Sia pure limitata alle imprese maggiori, sia pure svincolata da vantaggi negoziali immediati, l’iniziativa potrebbe essere finalizzata a far crescere investitori istituzionali privati: sarebbe questo un obbiettivo strategico di tale importanza da giustificarla. Ma basterebbe a realizzarlo? Gli investitori istituzionali nascono per gestire il risparmio: questo e’ abbondante, disponibile ad investire in banche e imprese, come hanno dimostrato ENI e S.Paolo, come dimostreranno Telecom e Cariplo. Ma se al mercato si assegna sempre e solo un ruolo residuale, se nelle privatizzazioni alle OPV si preferisce la ricerca, anche un po’ forzata, di noccioli duri e nuclei stabili, se i voucher vengono visti come strumenti esotici ed inapplicabili, se non si esige che i patrimoni delle Fondazioni siano gestiti da investitori professionali, sara’ difficile che essi si affermino. E’ solo congiuntamente ad orientamenti politici diversi che il “sacrificio” da parte delle nostre maggiori imprese potrebbe sortire l’effetto desiderato.

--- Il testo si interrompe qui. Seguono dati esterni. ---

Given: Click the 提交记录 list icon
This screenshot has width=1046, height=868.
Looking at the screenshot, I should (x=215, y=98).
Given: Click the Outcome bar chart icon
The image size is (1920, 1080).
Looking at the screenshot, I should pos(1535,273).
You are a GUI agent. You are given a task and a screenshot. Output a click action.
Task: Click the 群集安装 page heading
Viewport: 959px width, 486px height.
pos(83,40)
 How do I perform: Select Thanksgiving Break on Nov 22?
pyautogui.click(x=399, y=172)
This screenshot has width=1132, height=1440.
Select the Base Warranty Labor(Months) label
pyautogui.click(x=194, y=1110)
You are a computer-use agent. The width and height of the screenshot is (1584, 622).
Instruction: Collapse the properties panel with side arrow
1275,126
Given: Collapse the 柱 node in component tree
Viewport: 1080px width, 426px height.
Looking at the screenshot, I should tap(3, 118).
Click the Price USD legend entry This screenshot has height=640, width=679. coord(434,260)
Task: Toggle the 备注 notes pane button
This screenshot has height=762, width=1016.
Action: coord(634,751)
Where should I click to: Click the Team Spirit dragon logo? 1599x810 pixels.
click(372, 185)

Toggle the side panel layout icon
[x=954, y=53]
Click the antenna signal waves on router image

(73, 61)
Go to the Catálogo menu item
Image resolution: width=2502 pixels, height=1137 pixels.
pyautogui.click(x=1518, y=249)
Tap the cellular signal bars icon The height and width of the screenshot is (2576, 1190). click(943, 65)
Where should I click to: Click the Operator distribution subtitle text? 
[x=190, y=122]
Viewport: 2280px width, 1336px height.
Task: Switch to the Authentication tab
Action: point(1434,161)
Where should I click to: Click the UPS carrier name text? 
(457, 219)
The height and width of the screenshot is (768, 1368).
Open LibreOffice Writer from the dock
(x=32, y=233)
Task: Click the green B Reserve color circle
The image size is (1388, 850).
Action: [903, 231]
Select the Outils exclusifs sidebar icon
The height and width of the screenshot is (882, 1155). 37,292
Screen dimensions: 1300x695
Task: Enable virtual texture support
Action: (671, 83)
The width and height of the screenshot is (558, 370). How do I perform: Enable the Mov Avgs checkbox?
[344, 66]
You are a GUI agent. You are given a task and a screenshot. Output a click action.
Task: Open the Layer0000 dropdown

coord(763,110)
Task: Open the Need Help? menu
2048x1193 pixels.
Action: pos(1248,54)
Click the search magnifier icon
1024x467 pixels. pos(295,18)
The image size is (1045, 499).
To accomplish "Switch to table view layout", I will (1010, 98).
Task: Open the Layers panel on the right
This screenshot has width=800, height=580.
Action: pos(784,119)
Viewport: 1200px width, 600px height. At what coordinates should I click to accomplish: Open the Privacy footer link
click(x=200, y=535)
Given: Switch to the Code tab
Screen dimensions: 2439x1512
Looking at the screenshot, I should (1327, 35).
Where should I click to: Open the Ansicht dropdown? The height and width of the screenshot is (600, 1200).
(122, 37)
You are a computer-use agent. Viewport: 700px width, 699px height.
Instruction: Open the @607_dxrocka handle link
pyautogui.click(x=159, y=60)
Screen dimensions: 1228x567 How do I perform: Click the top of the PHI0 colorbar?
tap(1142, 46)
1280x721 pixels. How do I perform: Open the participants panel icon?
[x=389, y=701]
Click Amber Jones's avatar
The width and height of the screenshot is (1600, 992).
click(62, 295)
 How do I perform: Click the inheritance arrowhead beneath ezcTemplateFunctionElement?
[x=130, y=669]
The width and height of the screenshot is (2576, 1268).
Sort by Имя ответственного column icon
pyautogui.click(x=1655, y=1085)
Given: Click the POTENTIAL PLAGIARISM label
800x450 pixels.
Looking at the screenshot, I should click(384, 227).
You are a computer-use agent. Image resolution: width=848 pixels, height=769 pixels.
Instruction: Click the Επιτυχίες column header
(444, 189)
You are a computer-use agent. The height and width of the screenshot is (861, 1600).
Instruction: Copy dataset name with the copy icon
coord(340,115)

Quella che francamente lascia un po’ perplessi e’ l’ultima ragione avanzata a sostegno della proposta, vale a dire i 40.000 Mld di imposte dovute che in tal modo si libererebbero, e che potrebbero rendere piu’ “morbide” un paio di finanziarie. Si tratta, ad ogni evidenza, di un anticipo di imposta: e che questa sia una buona e sana ricetta, e non rischi invece di essere pretesto per rinviare ancora i tagli di spesa e’ cosa su cui ciascuno puo’ giudicare. Stupisce che cio’ venga proposto proprio da Francesco Giavazzi, che dalle colonne del Corriere con rigore di ragionamento e precisione di dati non manca di ammonire sulla labilita’ dei risanamenti condotti con l’arma del prelievo rispetto a quelle condotte con la scure del tagli.